2011-2012
The excitement of a new year is upon us once again. This year, however, I’m looking at our schedule and wondering how I managed to approve so many extra activities. We have music lessons scheduled for Monday and Wednesday afternoons, and homeschool PE at the YMCA on Tuesday and Thursday afternoons. The younger boys have Royal Rangers on Tuesday evenings, and the teens have youth group on Wednesday evenings.
We continue with our eclectic approach this year, selecting curricula for individual subjects. I very much like what I’ve seen of the Writing Strands series, and wish I’d found it nine years ago.
Best of luck with your school year!
The Fed-Up Homeschooler’s Wish List
author unknown
- Please stop asking homeschoolers if it’s legal. If it’s legal – and it is – it’s insulting to imply that we’re criminals. And if we were criminals, would we admit it?
- Learn what the words “socialize” and “socialization” mean, and use the one you really intend instead of mixing them up the way you do now. Socializing means hanging out with other people for fun. Socialization means having acquired the necessary skills to do so successfully. If you’re talking to me and my kids, that means we do in fact go outside now and then to visit the other humans on the planet, and you can safely assume we’ve got a decent grasp of both concepts. Quit interrupting my kid at her dance lesson, scout meeting, choir practice, baseball game, art class, field trip, park day, music class, 4H club, or soccer practice to ask her if, as a homeschooler, she ever gets to socialize.

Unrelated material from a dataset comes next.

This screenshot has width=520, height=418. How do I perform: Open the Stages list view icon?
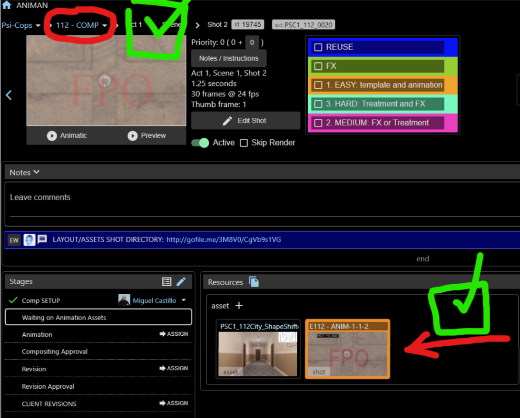coord(166,282)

- Don’t assume that every homeschooler you meet is homeschooling for the same reasons and in the same way as that one homeschooler you know. If that homeschooler you “know” is actually someone you saw on TV, either on the news or on a “reality” show, that goes double.
- Please stop telling us horror stories about the homeschoolers you know, know of, or think you might know who ruined their lives by homeschooling. You’re probably the same little bluebird of happiness whose hobby is running up to pregnant women and inducing premature labor by telling them every ghastly birth story you’ve ever heard. We all hate you, so go away.
- We don’t look horrified and start quizzing your kids when we hear they’re in public school. Please stop drilling our kids like potential oil fields to see if we’re doing what you consider an adequate job of homeschooling.
- Stop assuming all homeschoolers are religious.
- Stop assuming that if we’re religious, we’re homeschooling for religious reasons.
- We didn’t go through all the reading, learning, thinking, weighing of options, experimenting, and worrying that goes with homeschooling just to annoy you. Really. This was a deeply personal decision, tailored to the specifics of our family. Stop taking the bare fact of our being homeschoolers as either a personal affront or a judgment about your own educational decisions.
- Please stop questioning my competency and demanding to see my credentials. I didn’t complete a course in catering to successfully prepare dinner for my family; I don’t need a degree in teaching to educate my children. If spending at least twelve years in the kind of chew-it-up-and-spit-it-out educational facility we call public school left me with so little information in my memory banks that I can’t teach the basics of an elementary education to my nearest and dearest, maybe there’s a reason I’m so reluctant to send my child to school.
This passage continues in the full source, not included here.